Experiments using the TUNEL technique were carried out in other to determine the dynamics of the apoptotic process. We were able to detect apoptotic nuclei in retinas as early as 6 hours after the onset of the mechanical trauma (Fig. 4, A–C), which were located mainly in the focus of the lesion.

In 24 h-lesioned retinas, we observed a peak in the number of the TUNEL-positive cells, mainly located in the focus of the lesion (Fig. 4, D–F). These cells were mainly distributed in the inner nuclear layer, but also occurred in the outer nuclear layer. After 3 days, we observed a decrease in the number of the TUNEL-positive cells. These cells were located away from the focus, in the penumbra area, evidencing the secondary cell death (Fig. 4, G–I). In 7-day lesioned retinas, we typically observed very few, or often none, TUNEL-positive cells in retinal transverse sections (Fig. 4, J–L). Taken together, these results evidence the presence of apoptotic cells in the neighborhood of the injury in the analyzed periods. Moreover, our results disclose that apoptotic nuclei are mainly located in the inner and outer nuclear layers.

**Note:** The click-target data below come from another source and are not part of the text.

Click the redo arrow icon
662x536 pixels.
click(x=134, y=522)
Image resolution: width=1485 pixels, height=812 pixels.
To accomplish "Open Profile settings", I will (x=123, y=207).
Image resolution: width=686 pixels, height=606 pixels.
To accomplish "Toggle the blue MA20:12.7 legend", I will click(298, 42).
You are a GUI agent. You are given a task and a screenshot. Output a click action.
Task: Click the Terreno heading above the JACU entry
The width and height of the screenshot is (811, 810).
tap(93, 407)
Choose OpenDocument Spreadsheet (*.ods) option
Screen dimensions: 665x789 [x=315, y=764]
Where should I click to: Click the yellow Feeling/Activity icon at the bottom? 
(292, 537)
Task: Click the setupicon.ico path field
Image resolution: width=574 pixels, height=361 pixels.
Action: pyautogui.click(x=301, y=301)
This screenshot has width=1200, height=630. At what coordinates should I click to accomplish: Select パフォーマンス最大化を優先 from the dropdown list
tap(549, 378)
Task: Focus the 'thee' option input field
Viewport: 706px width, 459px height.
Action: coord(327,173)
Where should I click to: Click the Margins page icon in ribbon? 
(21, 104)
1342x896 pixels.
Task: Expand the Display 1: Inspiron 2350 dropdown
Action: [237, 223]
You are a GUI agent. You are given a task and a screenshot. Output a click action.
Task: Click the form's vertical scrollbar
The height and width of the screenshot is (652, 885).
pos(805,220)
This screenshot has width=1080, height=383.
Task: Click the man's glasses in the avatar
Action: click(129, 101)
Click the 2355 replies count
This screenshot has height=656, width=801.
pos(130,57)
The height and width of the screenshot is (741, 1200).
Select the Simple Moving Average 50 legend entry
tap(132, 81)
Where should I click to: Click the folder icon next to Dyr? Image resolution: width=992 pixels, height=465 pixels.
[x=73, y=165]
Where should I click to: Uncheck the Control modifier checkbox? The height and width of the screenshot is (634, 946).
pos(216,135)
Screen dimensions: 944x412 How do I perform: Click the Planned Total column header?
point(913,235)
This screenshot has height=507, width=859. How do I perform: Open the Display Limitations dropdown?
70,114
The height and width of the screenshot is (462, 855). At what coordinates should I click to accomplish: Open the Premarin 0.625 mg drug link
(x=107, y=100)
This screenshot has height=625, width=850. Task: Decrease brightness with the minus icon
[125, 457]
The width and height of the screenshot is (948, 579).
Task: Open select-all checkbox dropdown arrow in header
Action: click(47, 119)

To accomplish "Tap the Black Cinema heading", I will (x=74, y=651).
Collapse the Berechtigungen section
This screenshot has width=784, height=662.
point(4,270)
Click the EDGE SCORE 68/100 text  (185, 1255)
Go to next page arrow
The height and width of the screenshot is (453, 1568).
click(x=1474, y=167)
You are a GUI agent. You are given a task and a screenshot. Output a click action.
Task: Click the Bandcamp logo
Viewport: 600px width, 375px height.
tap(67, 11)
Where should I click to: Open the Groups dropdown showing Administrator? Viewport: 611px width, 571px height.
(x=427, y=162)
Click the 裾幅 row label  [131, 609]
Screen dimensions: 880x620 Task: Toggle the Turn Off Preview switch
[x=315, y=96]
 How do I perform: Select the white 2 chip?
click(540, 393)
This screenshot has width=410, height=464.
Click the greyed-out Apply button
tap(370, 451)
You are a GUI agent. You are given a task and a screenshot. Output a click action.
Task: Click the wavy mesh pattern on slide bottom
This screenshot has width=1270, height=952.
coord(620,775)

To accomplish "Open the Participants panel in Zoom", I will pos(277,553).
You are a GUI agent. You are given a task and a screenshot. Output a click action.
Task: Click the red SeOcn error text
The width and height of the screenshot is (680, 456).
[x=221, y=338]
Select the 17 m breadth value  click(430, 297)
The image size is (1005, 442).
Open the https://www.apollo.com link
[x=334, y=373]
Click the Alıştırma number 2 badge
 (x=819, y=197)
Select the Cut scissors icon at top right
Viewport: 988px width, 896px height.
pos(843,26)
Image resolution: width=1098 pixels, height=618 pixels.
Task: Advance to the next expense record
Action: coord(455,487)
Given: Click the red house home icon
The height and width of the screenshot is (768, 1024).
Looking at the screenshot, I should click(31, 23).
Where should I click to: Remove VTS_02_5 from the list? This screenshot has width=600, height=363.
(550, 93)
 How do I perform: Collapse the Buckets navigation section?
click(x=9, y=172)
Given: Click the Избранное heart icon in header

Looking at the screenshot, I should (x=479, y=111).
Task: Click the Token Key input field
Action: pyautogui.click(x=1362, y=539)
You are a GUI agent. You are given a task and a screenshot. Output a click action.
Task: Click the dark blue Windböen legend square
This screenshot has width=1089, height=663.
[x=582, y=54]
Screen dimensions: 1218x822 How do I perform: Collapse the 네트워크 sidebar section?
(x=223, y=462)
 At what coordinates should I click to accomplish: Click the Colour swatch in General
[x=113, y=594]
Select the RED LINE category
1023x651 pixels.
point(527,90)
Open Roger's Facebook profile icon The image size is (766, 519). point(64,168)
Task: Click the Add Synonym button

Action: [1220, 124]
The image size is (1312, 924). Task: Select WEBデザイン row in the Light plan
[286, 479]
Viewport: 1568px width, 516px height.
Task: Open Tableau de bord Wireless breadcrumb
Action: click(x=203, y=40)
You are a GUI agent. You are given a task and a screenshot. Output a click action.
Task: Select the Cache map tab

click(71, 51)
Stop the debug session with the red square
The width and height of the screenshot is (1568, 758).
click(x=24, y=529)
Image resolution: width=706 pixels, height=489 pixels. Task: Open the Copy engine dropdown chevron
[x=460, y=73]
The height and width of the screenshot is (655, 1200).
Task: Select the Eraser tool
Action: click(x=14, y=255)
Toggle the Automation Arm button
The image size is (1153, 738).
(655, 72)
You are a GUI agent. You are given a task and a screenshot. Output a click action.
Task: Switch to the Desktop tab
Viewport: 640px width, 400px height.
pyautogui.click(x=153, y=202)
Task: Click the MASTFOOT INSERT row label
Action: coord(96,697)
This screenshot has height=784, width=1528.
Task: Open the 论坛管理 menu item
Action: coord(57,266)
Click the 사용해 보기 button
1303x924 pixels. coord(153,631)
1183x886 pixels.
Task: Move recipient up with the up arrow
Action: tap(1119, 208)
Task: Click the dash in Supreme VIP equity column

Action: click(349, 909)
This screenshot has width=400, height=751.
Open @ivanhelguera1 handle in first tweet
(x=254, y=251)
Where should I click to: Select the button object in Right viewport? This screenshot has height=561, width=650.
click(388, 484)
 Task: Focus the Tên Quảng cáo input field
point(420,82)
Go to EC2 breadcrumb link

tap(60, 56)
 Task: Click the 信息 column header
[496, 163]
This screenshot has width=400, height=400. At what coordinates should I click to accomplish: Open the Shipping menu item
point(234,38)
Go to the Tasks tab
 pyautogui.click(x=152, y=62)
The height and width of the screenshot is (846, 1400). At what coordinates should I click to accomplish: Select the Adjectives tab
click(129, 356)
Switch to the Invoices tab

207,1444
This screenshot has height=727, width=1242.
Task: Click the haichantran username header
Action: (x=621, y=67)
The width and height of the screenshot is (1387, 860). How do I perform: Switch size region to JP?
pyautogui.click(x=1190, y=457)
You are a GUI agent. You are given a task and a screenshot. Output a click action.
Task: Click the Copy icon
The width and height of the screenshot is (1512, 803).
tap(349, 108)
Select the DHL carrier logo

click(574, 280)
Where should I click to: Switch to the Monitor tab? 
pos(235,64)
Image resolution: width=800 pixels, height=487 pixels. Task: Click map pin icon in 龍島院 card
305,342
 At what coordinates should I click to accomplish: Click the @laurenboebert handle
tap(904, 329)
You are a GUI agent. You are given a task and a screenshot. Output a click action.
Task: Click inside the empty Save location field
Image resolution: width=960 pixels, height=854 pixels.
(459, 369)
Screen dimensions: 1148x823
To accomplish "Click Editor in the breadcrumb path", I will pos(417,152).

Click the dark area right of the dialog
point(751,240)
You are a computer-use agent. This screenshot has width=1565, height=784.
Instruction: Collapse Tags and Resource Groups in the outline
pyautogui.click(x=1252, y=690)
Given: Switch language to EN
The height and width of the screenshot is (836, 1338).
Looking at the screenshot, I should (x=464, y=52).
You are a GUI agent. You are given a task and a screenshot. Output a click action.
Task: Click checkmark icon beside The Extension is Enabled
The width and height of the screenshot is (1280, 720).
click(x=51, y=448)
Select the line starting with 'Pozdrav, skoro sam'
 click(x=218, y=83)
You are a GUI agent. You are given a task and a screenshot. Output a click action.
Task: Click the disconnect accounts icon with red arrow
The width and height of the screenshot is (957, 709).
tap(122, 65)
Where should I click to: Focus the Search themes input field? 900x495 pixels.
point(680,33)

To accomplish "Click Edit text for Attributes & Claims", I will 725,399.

Cx36 Occurs Close to Apoptotic Cells

Our results indicated that the peak of cell death occurs 1 day after the injury, and that apoptotic cells were concentrated in the inner and outer nuclear layers. Combination of these data with distribution of the analyzed Cx indicated that Cx36, but not Cx43, could most likely be involved in the apoptosis of retinal cells. Thus, we carried out experiments to investigate whether apoptotic cells express Cx36. In several instances, we detected TUNEL-positive nuclei close to Cx36 punctate labeling, indicating that apoptotic cells may accumulate Cx36 protein (Fig. 5A). With high magnification of specific areas, we could observe a close spatial relationship between Cx36 puncta and TUNEL-positive nuclei (Fig. 5, B–E). We detected several TUNEL-positive nuclei located in the outer nuclear layer surrounded by Cx36 puncta. We also observed TUNEL-positive nuclei throughout the inner nuclear layer, including cells located both in the inner and the outer margins of this layer. This spatial pattern disclosed that different retinal cell types express Cx36 during apoptosis.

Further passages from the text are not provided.